J.D. Edwards Describes Seeding the First Crop


Raynor Whitley Talks About Billy Smith's Threshing Machine


Jettie "Day" Willey Tells Why U.S. Families Came to Canada

Agriculture


By 1906, there were very few farmers in the Athabasca Landing area, even though land had already been surveyed into quarter sections. For a few years after Athabasca Landing became a village (1905), it was easy to find an empty and potentially farmable quarter section in the surrounding area. By the beginning of World War I, almost all of the good farmland was taken and much of the inferior land within a 15-mile radius of the Landing had been filed upon. The crucial years for the homesteading boom were 1909-14. Between these years, at least 1500 settlers and their families, a population of perhaps 5000, moved into the Athabasca area. Very few settlers proved their land to be cultivated in the required three years. Most took at least four years. Some took up to six years if they had to clear woodland. Approximately 56 per cent of those who filed for a homestead gave up due to the difficulty of clearing the land.

For a while, Athabasca Landing was valued as the grain growing capital of the northwest since the first few years that the homesteaders farmed were hot and fairly dry. Soon, though, the farmers had to cope with late spring and early fall frosts that froze their crops, and with violent summer storms that flattened them. It was also soon discovered that, unless you were a very skilled and fortunate farmer, the Athabasca area could not compete with the southern prairies or the Peace country as a locale for growing spring wheat. The land was not rich enough and the growing season was not long enough. This led to farmers diversifying and "mixed farming" became commonplace.

Harvesting was a time of hard labour. While the homesteaders could cut and bind their cereal crops with their own horse-drawn binder, they needed help for threshing. According to the Athabasca Historical Society, a handful of farmers did thresh by hand initially. It was extremely labour-intensive work, time-consuming and wearisome. The method that all Athabasca area farmers ended up using for threshing was co-operation. One person owned a steam-powered threshing machine and went around from farm to farm. Many pioneers worked on a threshing crew, and in turn hired it to do their own harvest. About a dozen men, who worked from dawn till dusk:

[They] gathered the sheaves tossed out by the binder, stacked them into stooks, carried them to the thresher, and fed the voracious machine. The machine itself was either steam-powered or gasoline-powered, and it was owned by the team leader (Joe Chabot, Billy Smith, Phillip Shank, or Scottie Willey). Belching smoke and emitting a tremendous racket, it separated the kernels from the stalks, producing a steady stream of grain ready for storage in bin and elevator, and simultaneously shooting a cloud of chaff into the air to form a large pile of straw that the farmer would use for fodder and bedding. (Athabasca Historical Society 1986, 100-1)

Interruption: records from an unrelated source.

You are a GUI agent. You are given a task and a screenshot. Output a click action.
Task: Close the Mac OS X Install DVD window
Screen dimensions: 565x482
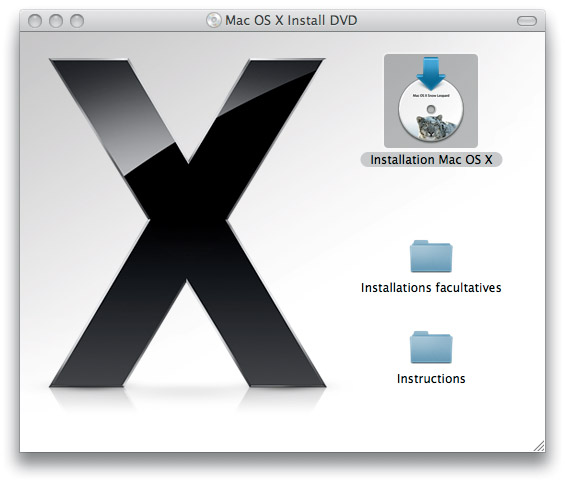35,21
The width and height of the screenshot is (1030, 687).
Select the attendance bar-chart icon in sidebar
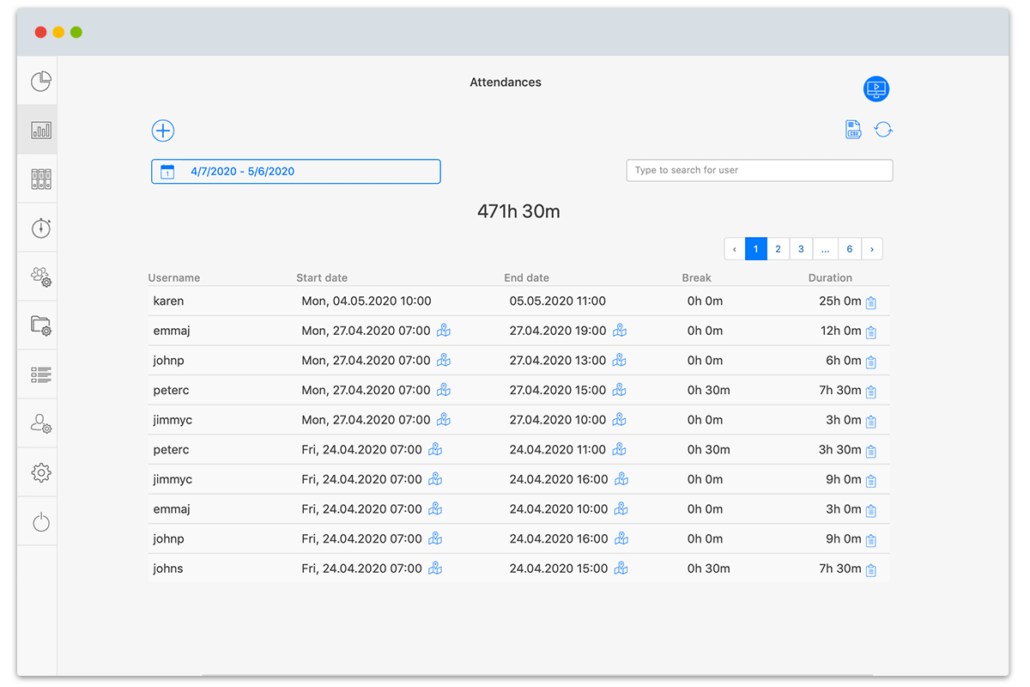pos(39,129)
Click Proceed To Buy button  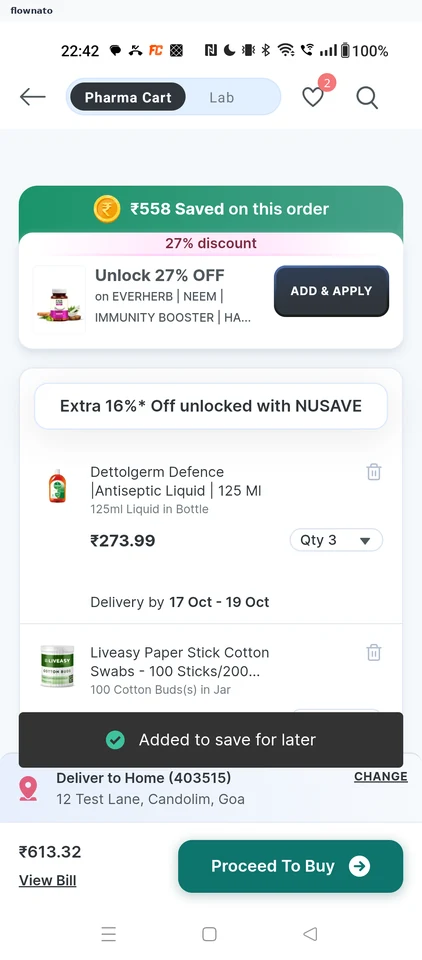click(290, 866)
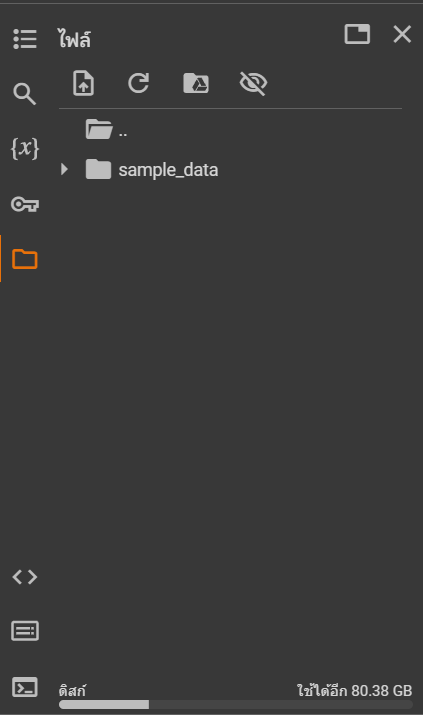Upload a file to session storage
This screenshot has width=423, height=715.
83,83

Starting in 1911, the Landing’s previous Member of the Legislative Assembly, J.R. Boyle, an influential member of the provincial government, worked to persuade his colleagues that Alberta’s seventh and last Demonstration Farm should be located near the Landing. Between 1912 and 1914 the farm was put into operations on the east hill, about one and a half miles outside Athabasca. Experiments with cultivation methods, new varieties of grain and other new crops, and animal breeding were to be done on these government run and owned farms. The Demonstration Farm also provided homesteaders in the region with practical advice on how to cultivate their land more efficiently. The local availability of such useful advice made the area more attractive to homesteaders. It meant better yields, more settlers, and higher land values. (Athabasca Historical Society 1986, 105)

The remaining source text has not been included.